Hacker News new | past | comments | ask | show | jobs | submit login
A survey of the current state of Golang ORMs (go-steel-programmers.org)
39 points by nnx on Oct 5, 2014 | hide | past | favorite | 48 comments

I read this presentation some months ago and I chose to stay with golangs builtin "database/sql". That way I'm using the purest solution with a well designed api. If I really wanted to use a 3rd party package I would choose sqlx because it stays close to golangs official sql package and carefully enhances it.

3rd party packages come and go but "database/sql" is here to stay.

What are you even talking about.

The database is hands down the worst in the entire standard library.

Importing a package to pick your driver? Side effects much? Who needs multiple drivers in the same scope anyway?

Consistent behavior or test suits for drivers? nah... why bother.

The database API was poorly thought out. That's why most people use no sql solutions, and what tools do exist for it (eg. test suites) are cobbled together 3rd party collections that have to be manually updated when a new driver is written.

I'm literally flabbergasted to hear someone singing its praises.

I'm confused. sql.Open's first argument is which driver you want to use, in string format. These drivers become available after they've been imported, and the side effects seem insignificant[1]. This seems to make it perfectly possible to use multiple drivers within the same scope. The drivers themselves also seem to have several unit test files, though I can't judge on the quality of those.

[1] https://github.com/go-sql-driver/mysql/blob/master/driver.go...

See... that's the thing. It might work. If the driver plays nicely. Or it might not. In fact, you have no way of knowing without reading the source code.

The sqlite driver used to not work with the postgres one. I don't know why. I never looked into it... but, that this can happen is pretty bad, I'd argue.

Packages that invoke code when you import them and require this sort of import:

    import _ "github.com/go-sql-driver/mysql"
Aren't idiomatic. They're hacks, because the database module didn't really consider how it was going to work properly.

I've found that https://github.com/jmoiron/sqlx (mentioned in the slides) works very well for SQL and mapping values to structs in Go. It's not an ORM though.
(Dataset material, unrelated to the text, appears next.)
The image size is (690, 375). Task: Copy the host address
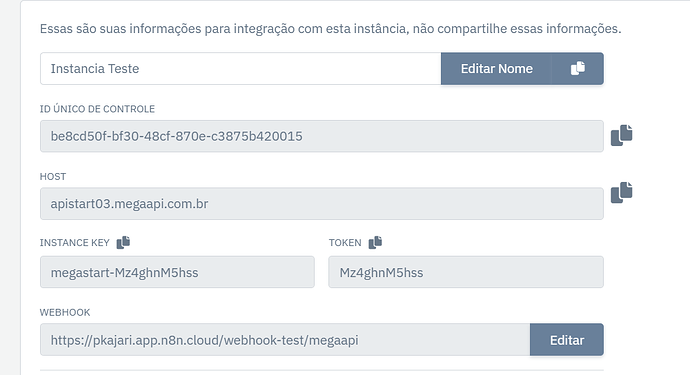tap(621, 192)
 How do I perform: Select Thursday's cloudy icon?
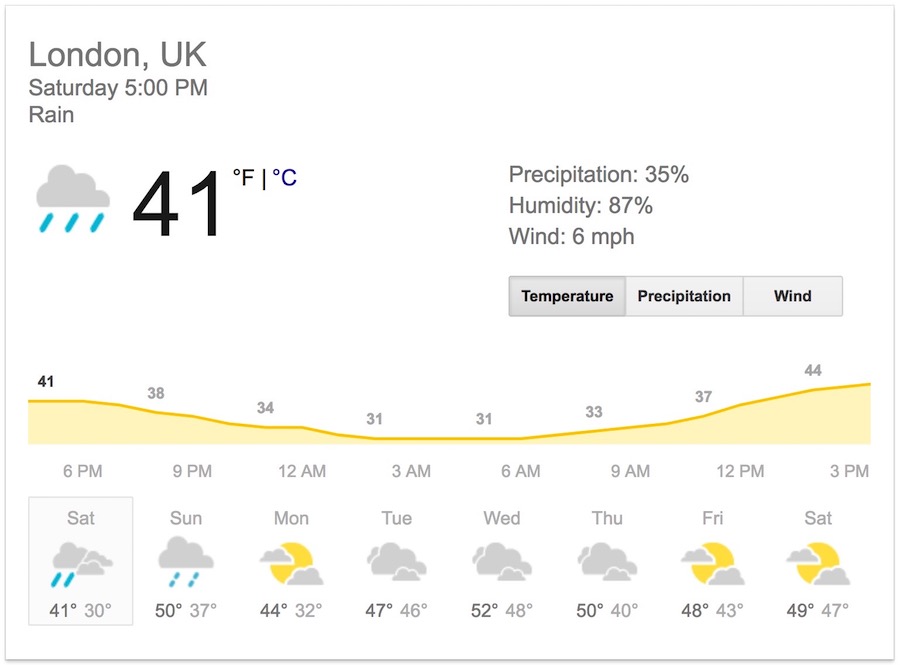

You still write plain parameterized SQL queries, but mapping results to structs is very elegant.

The mapping process is very similar to how other packages in Go work (e.g. encoding/json), so if you already know Go it feels very natural.
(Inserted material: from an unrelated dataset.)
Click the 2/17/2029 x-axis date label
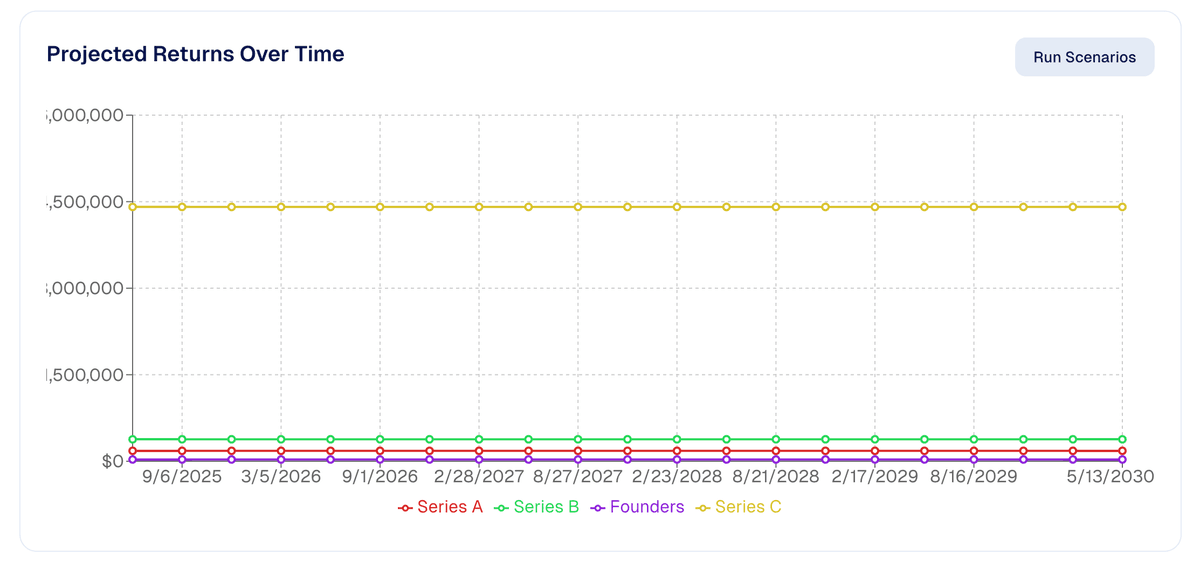The width and height of the screenshot is (1200, 571). pyautogui.click(x=874, y=477)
Yup, totally agree with you.

I'm still of the opinion that ORM frameworks are just too much of an abstraction away from the database.

What's wrong with just writing pure SQL?

In my many years I've seen four reasons that stand:

1) Maintainability between the database and the software models. Specially when starting a new project, the database model can change a lot and it can be pain.

2) Every project I've seen using SQL DAOs, end up writing some sort of ORM. You can see this when you find a class called "Select" in your persistence code.

3) Not every developer is a good SQL developer.

4) Your persistence/DAO layer has to keep up with other stuff which an ORM usually provides: connection management, transactions, caching, key restrictions, error handling. This is a critical bug waiting to happen scenario.

I'm also not a big fan of ORM's (and actually have been trying to stay away from them in new projects) but most of the times it is the best solution.

3) Not every developer is a good SQL developer.

I find that developers are better SQL developers than their ability to successfully design a domain model.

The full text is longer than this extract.